Canned soups have a reputation of being loaded with sodium, and many people suspect added nutritional advantages in boxed soups. And when it comes to weight loss, soup can be either a boost or a sabotage.
What Makes a Healthy Soup?
Sodium content is a big factor to consider when choosing a soup. And the “cut-off” varies, depending on your current health and risk factors. If you don’t need to watch your sodium intake, aim for less than 500 mg of sodium per one cup serving. If you are among the “salt sensitive” groups determined by health guidelines (high blood pressure, family history of high blood pressure, age 50 or older, African-American), you’ll want to aim for less than 200-300 mg per one cup serving.
Sodium label terms are regulated on soups and other foods, and when it comes to a soup label, here’s what to look for:
- No-salt added or unsalted — No salt is added during cooking; not necessarily sodium free
- Low Sodium —140 mg of sodium or less per serving
- Reduced Sodium —at least 25 percent less sodium than the original product
- Light in Sodium —at least 50 percent less sodium than the regular product
Check out the fiber, protein, and fat.
Look for 3-6 grams of fiber per serving — contributed by ingredients like vegetables and beans. Protein sources range from chicken and beef to legumes (like lentils) and tofu.
Watch out for hidden fat in soups with terms like “creamy”. Read the label carefully, because some soups are thickened with cream that can contribute up to 10 grams of added fat, while others contain pureed vegetables to provide a creamy texture without extra fat or calories.
And many soup producers are providing more options to lower the sodium of your favorite choices. From Progresso’s reduced sodium wedding canned soup to Imagine’s creamy butternut squash boxed soup, the nutrient and health benefits of prepared soups continues to rise.

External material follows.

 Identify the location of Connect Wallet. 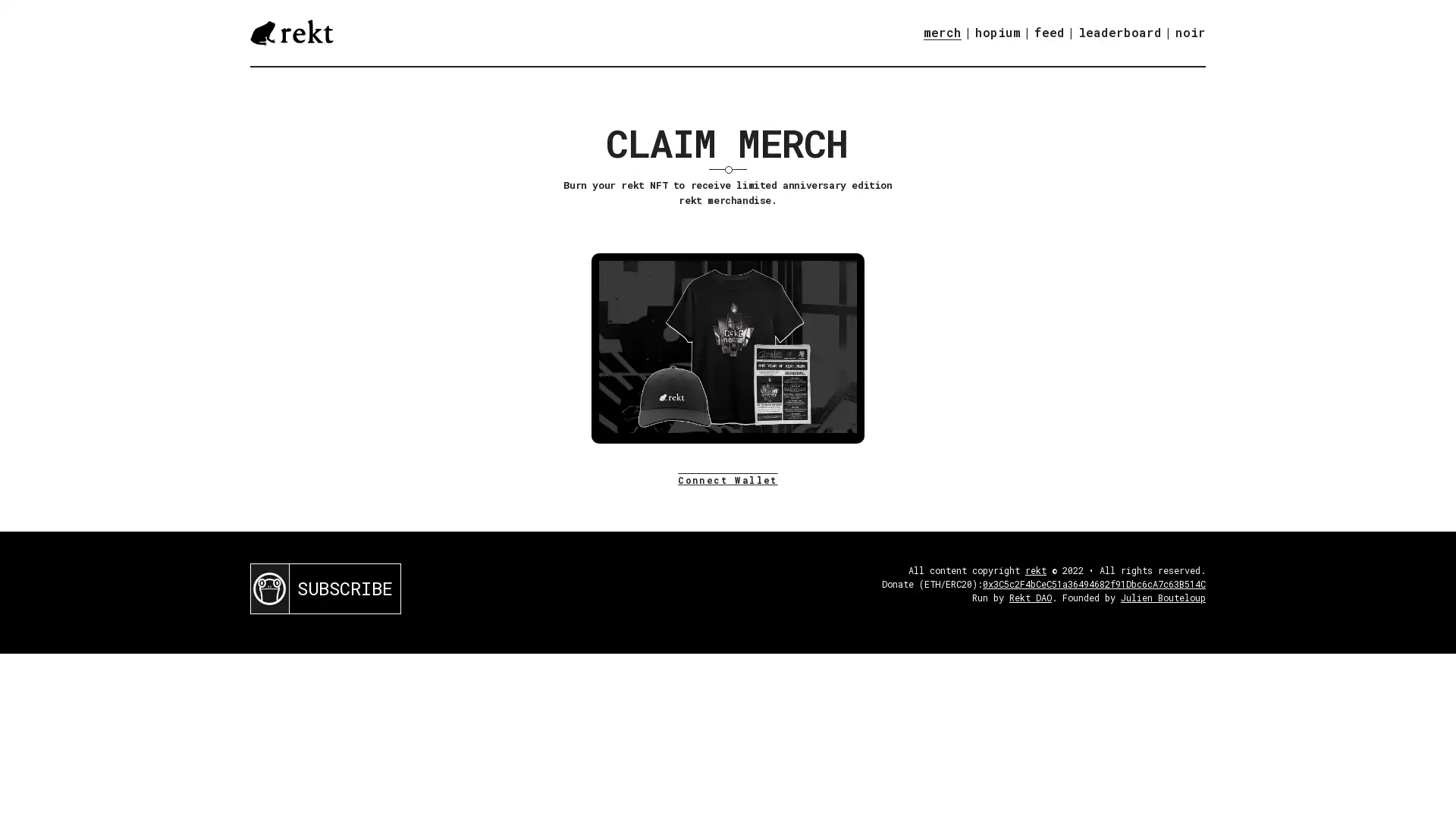
(726, 479).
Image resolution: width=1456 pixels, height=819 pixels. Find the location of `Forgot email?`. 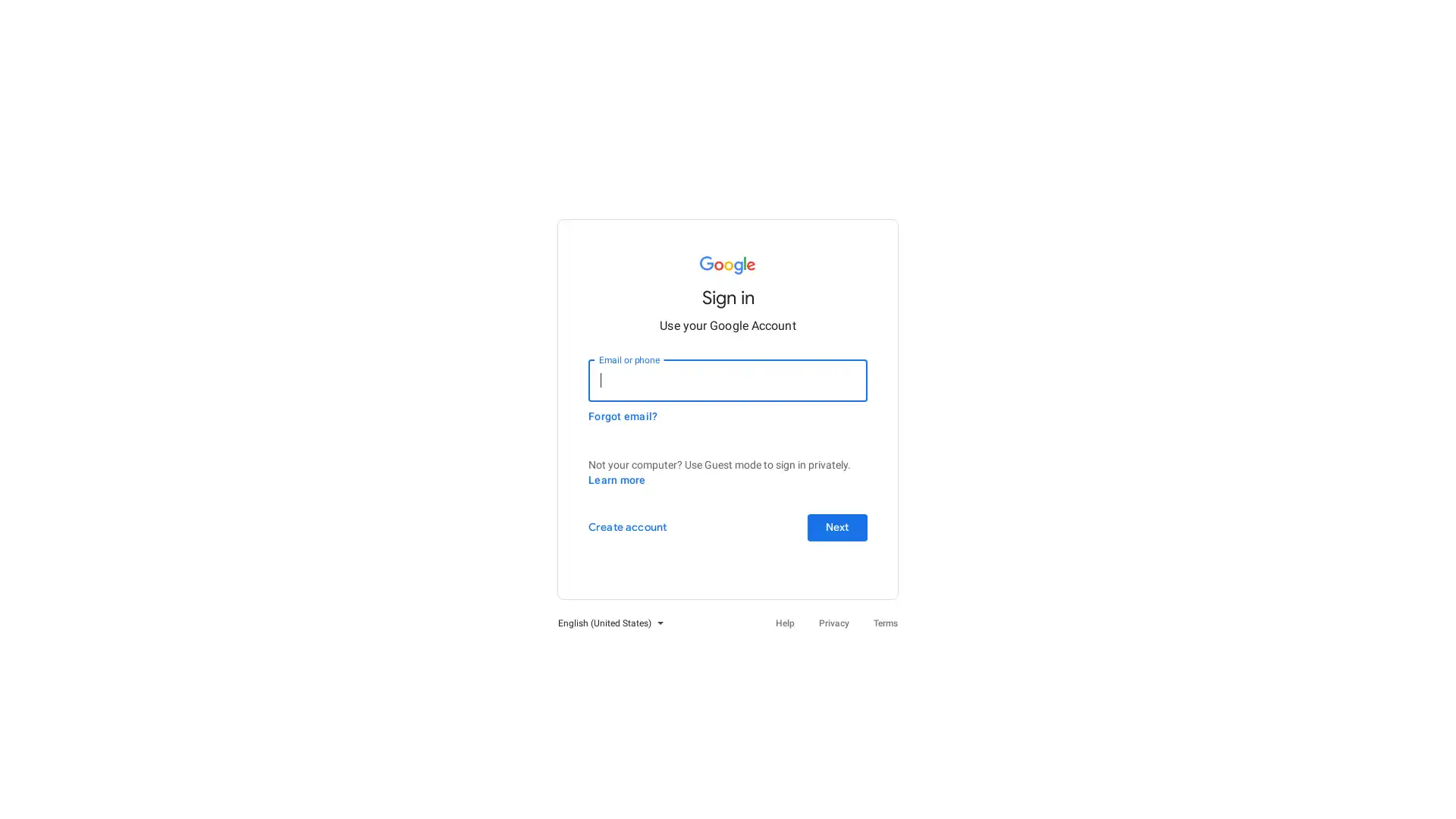

Forgot email? is located at coordinates (623, 415).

Add frozen or fresh vegetables. It’s easy to boost the nutrient content of your supermarket favorites with your own cooked veggies. Or make your soup a meal by adding a lean protein like chopped chicken or beans.
Cut sodium. If your favorite prepared soup is higher in sodium than you’d like, just water it down and add dried or fresh herbs, or no-salt seasonings like Mrs. Dash to boost flavor.
Here are some healthy and nutrient-rich options on supermarket shelves.
- Health Valley – No-Salt Added Chicken Noodle soup
- Healthy Choice Vegetable soup
- Amy’s Organic Lentil-Vegetable soup (regular or light in sodium)
- Trader Joe light in sodium roasted red pepper soup
- Imagine creamy butternut squash soup (regular or light in sodium)
- Imagine creamy garden vegetable soup, light in sodium
- Swanson Beef broth, 50 percent less sodium
- Kitchen Basics Chicken broth — no salt added
- Tabachnick yellow split pea, barley mushroom, or 3-bean chili soup
- Kettle Cuisine corn potato chowder
- Amy’s Roasted Red Pepper and Tomato soup
Remember that boxed and frozen soups can reduce food waste. Leftover soup can be stored for 7-10 days in the refrigerator, in the original box. And frozen soups serve 1-2, so portion control is maintained without leftovers.